Maybe his sadness reflects your inner sadness. If this is the case, forget him by a while and find the cause of your sadness. Fill yourself with your own love and confidence. That maybe reflects on him. Or, you frankly want him to feel better, without second intentions. Then, just be with him. The only persona you can change is yourself. But being happy yourself can make other happy too… if you not put that intention. It just happen or no. No expectations.

Well first you could talk to him if you don't know him well doesn't mean you cant not talk to him) believe me talking to someone always helps. But just start a friendly conversation with him try to find out why is he so down don't make it that obvious search for a common topic so once u start getting to know him then you can cheer him up by doing something special for him and by saying that you are always there for that person

Sometimes you can’t because you don’t know him well.

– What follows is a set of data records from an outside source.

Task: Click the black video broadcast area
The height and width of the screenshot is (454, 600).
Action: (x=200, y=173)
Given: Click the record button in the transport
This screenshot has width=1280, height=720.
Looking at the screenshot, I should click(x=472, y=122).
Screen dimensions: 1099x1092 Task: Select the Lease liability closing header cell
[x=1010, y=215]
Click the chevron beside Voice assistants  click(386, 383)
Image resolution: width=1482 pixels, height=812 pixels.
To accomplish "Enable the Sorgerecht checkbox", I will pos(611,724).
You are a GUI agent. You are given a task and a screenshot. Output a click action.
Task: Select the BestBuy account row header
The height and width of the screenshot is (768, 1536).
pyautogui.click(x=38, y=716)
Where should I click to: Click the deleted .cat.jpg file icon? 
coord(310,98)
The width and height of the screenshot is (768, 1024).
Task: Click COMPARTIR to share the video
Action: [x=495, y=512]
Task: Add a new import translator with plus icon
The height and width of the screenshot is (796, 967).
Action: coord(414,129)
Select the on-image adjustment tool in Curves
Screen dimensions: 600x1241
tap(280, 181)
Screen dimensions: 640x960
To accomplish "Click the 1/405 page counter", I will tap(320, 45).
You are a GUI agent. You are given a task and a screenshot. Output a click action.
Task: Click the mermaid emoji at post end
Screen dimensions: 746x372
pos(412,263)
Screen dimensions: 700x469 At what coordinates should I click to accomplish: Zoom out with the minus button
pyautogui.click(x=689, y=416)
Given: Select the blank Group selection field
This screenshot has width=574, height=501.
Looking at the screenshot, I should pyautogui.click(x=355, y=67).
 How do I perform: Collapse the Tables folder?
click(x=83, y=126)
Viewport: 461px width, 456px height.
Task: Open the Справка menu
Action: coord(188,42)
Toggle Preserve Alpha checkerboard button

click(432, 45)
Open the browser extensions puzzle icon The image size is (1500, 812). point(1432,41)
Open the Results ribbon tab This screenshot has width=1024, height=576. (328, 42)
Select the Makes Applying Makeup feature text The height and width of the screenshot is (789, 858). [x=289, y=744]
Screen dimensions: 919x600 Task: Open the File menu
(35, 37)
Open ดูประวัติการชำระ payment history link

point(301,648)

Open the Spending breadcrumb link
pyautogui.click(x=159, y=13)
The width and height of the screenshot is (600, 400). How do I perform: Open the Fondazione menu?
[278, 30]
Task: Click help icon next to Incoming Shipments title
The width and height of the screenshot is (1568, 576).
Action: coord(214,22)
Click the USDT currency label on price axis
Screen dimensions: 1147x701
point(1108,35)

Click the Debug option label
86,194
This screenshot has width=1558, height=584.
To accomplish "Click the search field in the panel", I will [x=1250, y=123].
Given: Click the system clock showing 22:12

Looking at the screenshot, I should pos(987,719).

And if he’s down, the last thing he needs is intrusion from a stranger. If you’re really interested, then become a friend, have a conversation. But depending on what is going on for him, this may be the worse time to initiate a new relationship. What is motivating you to do this? Are you interested in him romantically and you think he’s vulnerable? I agree with the other posters that say don’t bug him.

It’s not your job to do so. If he asks you to cheer him up, you could respond and say, “oaky I’ll try” but if he didn’t ask, it’s simply not your job. You could offer to help and maybe he’ll say Yes. But if not, I suggest you be you and he be who he is. This doesn’t perfectly apply, but it gives you a hint of “mind your own business” whether others intrude upon you, or you upon others in which case that guy might want to leave. Being a good friend holds space for that person gets to know them and love them and is interested in their wellbeing for greater good.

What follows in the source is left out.